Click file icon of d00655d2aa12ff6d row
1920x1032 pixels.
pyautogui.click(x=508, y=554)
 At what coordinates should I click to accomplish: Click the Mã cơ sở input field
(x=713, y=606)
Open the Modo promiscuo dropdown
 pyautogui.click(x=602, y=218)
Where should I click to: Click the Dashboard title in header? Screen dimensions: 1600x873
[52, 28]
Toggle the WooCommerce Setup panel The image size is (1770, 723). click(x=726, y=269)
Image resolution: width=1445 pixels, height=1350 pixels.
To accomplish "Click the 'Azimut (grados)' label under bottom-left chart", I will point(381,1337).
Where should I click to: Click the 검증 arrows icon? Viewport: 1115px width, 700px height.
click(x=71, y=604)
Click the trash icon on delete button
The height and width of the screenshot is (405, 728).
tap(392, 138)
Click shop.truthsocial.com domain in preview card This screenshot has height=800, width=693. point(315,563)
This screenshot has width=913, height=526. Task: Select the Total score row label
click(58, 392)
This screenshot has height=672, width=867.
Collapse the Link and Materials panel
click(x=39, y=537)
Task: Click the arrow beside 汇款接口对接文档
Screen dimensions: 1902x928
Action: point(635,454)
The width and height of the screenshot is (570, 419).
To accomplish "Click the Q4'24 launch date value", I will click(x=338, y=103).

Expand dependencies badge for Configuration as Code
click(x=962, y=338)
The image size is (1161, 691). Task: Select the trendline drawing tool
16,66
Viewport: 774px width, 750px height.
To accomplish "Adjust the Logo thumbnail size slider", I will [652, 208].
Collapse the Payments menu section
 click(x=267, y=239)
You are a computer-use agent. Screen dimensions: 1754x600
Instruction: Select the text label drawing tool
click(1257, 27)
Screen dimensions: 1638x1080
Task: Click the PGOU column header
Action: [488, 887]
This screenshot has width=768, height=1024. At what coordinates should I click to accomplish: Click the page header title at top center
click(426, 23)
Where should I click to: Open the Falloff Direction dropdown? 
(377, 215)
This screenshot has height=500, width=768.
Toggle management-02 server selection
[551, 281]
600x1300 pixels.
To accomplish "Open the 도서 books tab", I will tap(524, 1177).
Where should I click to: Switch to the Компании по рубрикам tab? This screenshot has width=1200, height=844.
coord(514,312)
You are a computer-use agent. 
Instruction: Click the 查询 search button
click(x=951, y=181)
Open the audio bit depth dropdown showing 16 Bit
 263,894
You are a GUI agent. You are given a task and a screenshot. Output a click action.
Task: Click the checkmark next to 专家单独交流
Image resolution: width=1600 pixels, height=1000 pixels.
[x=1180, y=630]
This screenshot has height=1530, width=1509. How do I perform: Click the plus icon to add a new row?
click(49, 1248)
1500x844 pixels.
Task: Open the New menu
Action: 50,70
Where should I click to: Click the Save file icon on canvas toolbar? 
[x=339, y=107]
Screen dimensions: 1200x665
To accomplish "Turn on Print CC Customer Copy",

Your objective ->
Set down the lines of the records exactly, from the first one through the line containing "You are a computer-use agent. Screen", and add nothing else.

Result of this task ->
Click file icon of d00655d2aa12ff6d row
1920x1032 pixels.
pyautogui.click(x=508, y=554)
 At what coordinates should I click to accomplish: Click the Mã cơ sở input field
(x=713, y=606)
Open the Modo promiscuo dropdown
 pyautogui.click(x=602, y=218)
Where should I click to: Click the Dashboard title in header? Screen dimensions: 1600x873
[52, 28]
Toggle the WooCommerce Setup panel The image size is (1770, 723). click(x=726, y=269)
Image resolution: width=1445 pixels, height=1350 pixels.
To accomplish "Click the 'Azimut (grados)' label under bottom-left chart", I will point(381,1337).
Where should I click to: Click the 검증 arrows icon? Viewport: 1115px width, 700px height.
click(x=71, y=604)
Click the trash icon on delete button
The height and width of the screenshot is (405, 728).
tap(392, 138)
Click shop.truthsocial.com domain in preview card This screenshot has height=800, width=693. point(315,563)
This screenshot has width=913, height=526. Task: Select the Total score row label
click(58, 392)
This screenshot has height=672, width=867.
Collapse the Link and Materials panel
click(x=39, y=537)
Task: Click the arrow beside 汇款接口对接文档
Screen dimensions: 1902x928
Action: point(635,454)
The width and height of the screenshot is (570, 419).
To accomplish "Click the Q4'24 launch date value", I will click(x=338, y=103).

Expand dependencies badge for Configuration as Code
click(x=962, y=338)
The image size is (1161, 691). Task: Select the trendline drawing tool
16,66
Viewport: 774px width, 750px height.
To accomplish "Adjust the Logo thumbnail size slider", I will [652, 208].
Collapse the Payments menu section
 click(x=267, y=239)
You are a computer-use agent. Screen dimensions: 1754x600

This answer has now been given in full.